Persecution for the expression of opinions seems to me perfectly logical. If you have no doubt of your premises or your power, and want a certain result with all your heart, you naturally express your wishes in law, and sweep away all opposition. To allow opposition by speech seems to indicate that you think the speech impotent, as when a man says that he has squared the circle, or that you do not care wholeheartedly for the result, or that you doubt either your power or your premises. But when men have realized that time has upset many fighting faiths, they may come to believe even more than they believe the very foundations of their own conduct that the ultimate good desired is better reached by free trade in ideas — that the best test of truth is the power of the thought to get itself accepted in the competition of the market, and that truth is the only ground upon which their wishes safely can be carried out. That, at any rate, is the theory of our Constitution. It is an experiment, as all life is an experiment. Every year, if not every day, we have to wager our salvation upon some prophecy based upon imperfect knowledge. While that experiment is part of our system, I think that we should be eternally vigilant against attempts to check the expression of opinions that we loathe and believe to be fraught with death, unless they so imminently threaten immediate interference with the lawful and pressing purposes of the law that an immediate check is required to save the country. (emphasis ours)

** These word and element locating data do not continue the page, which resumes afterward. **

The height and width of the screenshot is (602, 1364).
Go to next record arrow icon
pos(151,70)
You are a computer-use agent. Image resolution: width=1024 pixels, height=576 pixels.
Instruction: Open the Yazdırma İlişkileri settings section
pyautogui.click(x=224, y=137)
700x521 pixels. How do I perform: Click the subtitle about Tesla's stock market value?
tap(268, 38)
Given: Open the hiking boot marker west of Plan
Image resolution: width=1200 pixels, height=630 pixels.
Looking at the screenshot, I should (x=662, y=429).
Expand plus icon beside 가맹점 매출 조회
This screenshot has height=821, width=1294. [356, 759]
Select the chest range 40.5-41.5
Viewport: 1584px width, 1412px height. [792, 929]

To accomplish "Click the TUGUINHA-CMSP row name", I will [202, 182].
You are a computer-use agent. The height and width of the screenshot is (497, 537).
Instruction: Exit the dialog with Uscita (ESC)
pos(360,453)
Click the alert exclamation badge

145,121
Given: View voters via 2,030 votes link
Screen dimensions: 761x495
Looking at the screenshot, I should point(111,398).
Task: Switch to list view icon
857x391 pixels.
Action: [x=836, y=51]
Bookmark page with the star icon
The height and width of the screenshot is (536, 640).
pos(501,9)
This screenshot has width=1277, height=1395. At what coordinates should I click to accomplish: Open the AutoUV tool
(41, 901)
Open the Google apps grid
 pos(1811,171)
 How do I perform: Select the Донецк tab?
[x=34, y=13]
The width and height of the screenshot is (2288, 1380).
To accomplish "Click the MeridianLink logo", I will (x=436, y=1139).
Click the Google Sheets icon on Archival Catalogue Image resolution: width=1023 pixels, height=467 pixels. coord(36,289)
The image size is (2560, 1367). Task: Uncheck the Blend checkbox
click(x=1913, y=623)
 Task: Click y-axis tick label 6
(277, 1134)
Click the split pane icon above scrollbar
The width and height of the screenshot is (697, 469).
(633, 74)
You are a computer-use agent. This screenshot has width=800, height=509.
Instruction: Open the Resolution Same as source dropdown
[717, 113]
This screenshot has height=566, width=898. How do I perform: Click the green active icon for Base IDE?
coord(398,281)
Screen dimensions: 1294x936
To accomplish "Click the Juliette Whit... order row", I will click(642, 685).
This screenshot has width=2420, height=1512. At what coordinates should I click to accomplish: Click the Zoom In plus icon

You can see the shift starting to what is generally accepted today to be the “imminent danger” doctrine where expression can be restricted if the expression is likely to bring out immediate illegal actions (such as a speaker telling people to burn down a building.)

You can yell “Fire!” in a crowded theater. That’s the law. The government has no means or method to stop you. With few exceptions, the government cannot muzzle a speaker or deprive them of their First Amendment rights. Moreover, the phrase that is often cited of “you can’t yell ‘fire!’ in a crowded theater” is not what Holmes wrote.

What was said was that the First Amendment doesn’t protect you if you falsely yell that there is a fire in a crowded theater. You can still yell that there is a fire when there is not one, but “freedom of speech” and the First Amendment won’t protect you from the consequences.

There are other types of speech that fall into the same type of scenario. The government cannot prevent you from libeling someone, but the First Amendment won’t protect you from the consequences of that libel. The same is true for slander. You can’t be censored by the government, but there are consequences for the slander.

Too often we have heard “you can’t yell ‘fire!’ in a crowded theater” being used to censor someone. The thought process is that if there are consequences to yelling “fire,” why not just censor the use of the word “fire” to begin with?

Even more common is “we don’t like certain things that are said, and because you can’t yell ‘fire!’ in a crowded theater (meaning all speech is not protected) we should just ban speech that we don’t like.”

That’s dangerous.

It’s also not what even Justice Holmes believed in the Schenck case.

Saying “you can’t yell ‘fire!’ in a crowded theater is a lazy way of promoting censorship. Even though the concept has been walked back by the Supreme Court, people still use it today to justify censoring ideas they do not like.

Don’t be lazy. Stick up for the rights of people to express themselves without government intervention or censorship, but know that your speech may have consequences.